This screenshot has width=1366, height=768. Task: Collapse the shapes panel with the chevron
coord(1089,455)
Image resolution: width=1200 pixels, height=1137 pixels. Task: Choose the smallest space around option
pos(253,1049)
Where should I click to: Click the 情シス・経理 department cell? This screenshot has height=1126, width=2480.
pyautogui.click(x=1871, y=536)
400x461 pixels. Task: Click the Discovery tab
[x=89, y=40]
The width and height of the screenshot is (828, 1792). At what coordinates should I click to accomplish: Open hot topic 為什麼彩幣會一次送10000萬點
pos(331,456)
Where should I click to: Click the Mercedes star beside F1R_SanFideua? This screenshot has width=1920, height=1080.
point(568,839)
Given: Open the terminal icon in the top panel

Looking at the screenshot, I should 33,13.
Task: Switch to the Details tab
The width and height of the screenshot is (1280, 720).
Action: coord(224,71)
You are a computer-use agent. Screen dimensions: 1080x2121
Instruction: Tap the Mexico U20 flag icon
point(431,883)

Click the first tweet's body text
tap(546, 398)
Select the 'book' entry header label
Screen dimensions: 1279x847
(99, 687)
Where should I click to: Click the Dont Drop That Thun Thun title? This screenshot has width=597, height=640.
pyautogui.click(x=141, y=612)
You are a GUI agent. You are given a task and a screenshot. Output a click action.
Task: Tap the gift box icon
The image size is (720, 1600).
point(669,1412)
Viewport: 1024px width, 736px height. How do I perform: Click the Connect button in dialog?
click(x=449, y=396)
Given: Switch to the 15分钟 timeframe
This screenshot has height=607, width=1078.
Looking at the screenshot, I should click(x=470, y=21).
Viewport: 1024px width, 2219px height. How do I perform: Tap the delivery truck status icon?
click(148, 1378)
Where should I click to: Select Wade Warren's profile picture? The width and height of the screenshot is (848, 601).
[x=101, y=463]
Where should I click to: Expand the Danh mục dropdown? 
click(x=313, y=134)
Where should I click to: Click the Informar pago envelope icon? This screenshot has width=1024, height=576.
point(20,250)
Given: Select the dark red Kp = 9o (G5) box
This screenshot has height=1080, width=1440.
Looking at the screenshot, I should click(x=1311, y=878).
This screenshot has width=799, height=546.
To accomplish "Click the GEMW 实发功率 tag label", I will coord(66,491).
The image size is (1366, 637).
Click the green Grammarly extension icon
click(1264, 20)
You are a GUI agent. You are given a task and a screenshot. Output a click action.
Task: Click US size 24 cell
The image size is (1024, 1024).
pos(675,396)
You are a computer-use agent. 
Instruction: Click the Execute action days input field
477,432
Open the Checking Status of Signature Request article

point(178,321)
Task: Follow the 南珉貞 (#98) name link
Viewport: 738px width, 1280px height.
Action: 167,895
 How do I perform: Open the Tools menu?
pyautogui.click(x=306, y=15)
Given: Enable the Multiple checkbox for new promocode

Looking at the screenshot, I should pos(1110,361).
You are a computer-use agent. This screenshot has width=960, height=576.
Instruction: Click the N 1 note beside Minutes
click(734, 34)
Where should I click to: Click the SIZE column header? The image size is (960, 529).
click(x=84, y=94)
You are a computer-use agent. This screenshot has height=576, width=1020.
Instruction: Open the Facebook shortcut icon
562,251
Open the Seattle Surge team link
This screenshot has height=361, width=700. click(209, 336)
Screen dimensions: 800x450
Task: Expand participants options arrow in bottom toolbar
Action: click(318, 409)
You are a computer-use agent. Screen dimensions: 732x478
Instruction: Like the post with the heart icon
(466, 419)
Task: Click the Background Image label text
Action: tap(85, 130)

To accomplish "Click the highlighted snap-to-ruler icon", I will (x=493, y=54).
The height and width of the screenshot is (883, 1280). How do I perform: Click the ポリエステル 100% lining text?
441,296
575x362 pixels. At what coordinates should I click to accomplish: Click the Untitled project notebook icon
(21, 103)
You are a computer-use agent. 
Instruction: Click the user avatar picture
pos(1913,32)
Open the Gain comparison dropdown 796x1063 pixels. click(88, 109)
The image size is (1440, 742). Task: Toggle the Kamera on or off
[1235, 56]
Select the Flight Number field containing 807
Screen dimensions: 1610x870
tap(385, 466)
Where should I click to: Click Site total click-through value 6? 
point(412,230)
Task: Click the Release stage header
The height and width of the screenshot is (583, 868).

****

### Exercise requirements
This task calls for the material above to be duplicated verbatim.

### Result
This screenshot has width=1366, height=768. Task: Collapse the shapes panel with the chevron
coord(1089,455)
Image resolution: width=1200 pixels, height=1137 pixels. Task: Choose the smallest space around option
pos(253,1049)
Where should I click to: Click the 情シス・経理 department cell? This screenshot has height=1126, width=2480.
pyautogui.click(x=1871, y=536)
400x461 pixels. Task: Click the Discovery tab
[x=89, y=40]
The width and height of the screenshot is (828, 1792). At what coordinates should I click to accomplish: Open hot topic 為什麼彩幣會一次送10000萬點
pos(331,456)
Where should I click to: Click the Mercedes star beside F1R_SanFideua? This screenshot has width=1920, height=1080.
point(568,839)
Given: Open the terminal icon in the top panel

Looking at the screenshot, I should 33,13.
Task: Switch to the Details tab
The width and height of the screenshot is (1280, 720).
Action: coord(224,71)
You are a computer-use agent. Screen dimensions: 1080x2121
Instruction: Tap the Mexico U20 flag icon
point(431,883)

Click the first tweet's body text
tap(546, 398)
Select the 'book' entry header label
Screen dimensions: 1279x847
(99, 687)
Where should I click to: Click the Dont Drop That Thun Thun title? This screenshot has width=597, height=640.
pyautogui.click(x=141, y=612)
You are a GUI agent. You are given a task and a screenshot. Output a click action.
Task: Tap the gift box icon
The image size is (720, 1600).
point(669,1412)
Viewport: 1024px width, 736px height. How do I perform: Click the Connect button in dialog?
click(x=449, y=396)
Given: Switch to the 15分钟 timeframe
This screenshot has height=607, width=1078.
Looking at the screenshot, I should click(x=470, y=21).
Viewport: 1024px width, 2219px height. How do I perform: Tap the delivery truck status icon?
click(148, 1378)
Where should I click to: Select Wade Warren's profile picture? The width and height of the screenshot is (848, 601).
[x=101, y=463]
Where should I click to: Expand the Danh mục dropdown? 
click(x=313, y=134)
Where should I click to: Click the Informar pago envelope icon? This screenshot has width=1024, height=576.
point(20,250)
Given: Select the dark red Kp = 9o (G5) box
This screenshot has height=1080, width=1440.
Looking at the screenshot, I should click(x=1311, y=878).
This screenshot has width=799, height=546.
To accomplish "Click the GEMW 实发功率 tag label", I will coord(66,491).
The image size is (1366, 637).
Click the green Grammarly extension icon
click(1264, 20)
You are a GUI agent. You are given a task and a screenshot. Output a click action.
Task: Click US size 24 cell
The image size is (1024, 1024).
pos(675,396)
You are a computer-use agent. 
Instruction: Click the Execute action days input field
477,432
Open the Checking Status of Signature Request article

point(178,321)
Task: Follow the 南珉貞 (#98) name link
Viewport: 738px width, 1280px height.
Action: 167,895
 How do I perform: Open the Tools menu?
pyautogui.click(x=306, y=15)
Given: Enable the Multiple checkbox for new promocode

Looking at the screenshot, I should pos(1110,361).
You are a computer-use agent. This screenshot has width=960, height=576.
Instruction: Click the N 1 note beside Minutes
click(734, 34)
Where should I click to: Click the SIZE column header? The image size is (960, 529).
click(x=84, y=94)
You are a computer-use agent. This screenshot has height=576, width=1020.
Instruction: Open the Facebook shortcut icon
562,251
Open the Seattle Surge team link
This screenshot has height=361, width=700. click(209, 336)
Screen dimensions: 800x450
Task: Expand participants options arrow in bottom toolbar
Action: click(318, 409)
You are a computer-use agent. Screen dimensions: 732x478
Instruction: Like the post with the heart icon
(466, 419)
Task: Click the Background Image label text
Action: tap(85, 130)

To accomplish "Click the highlighted snap-to-ruler icon", I will (x=493, y=54).
The height and width of the screenshot is (883, 1280). How do I perform: Click the ポリエステル 100% lining text?
441,296
575x362 pixels. At what coordinates should I click to accomplish: Click the Untitled project notebook icon
(21, 103)
You are a computer-use agent. 
Instruction: Click the user avatar picture
pos(1913,32)
Open the Gain comparison dropdown 796x1063 pixels. click(88, 109)
The image size is (1440, 742). Task: Toggle the Kamera on or off
[1235, 56]
Select the Flight Number field containing 807
Screen dimensions: 1610x870
tap(385, 466)
Where should I click to: Click Site total click-through value 6? 
point(412,230)
Task: Click the Release stage header
The height and width of the screenshot is (583, 868).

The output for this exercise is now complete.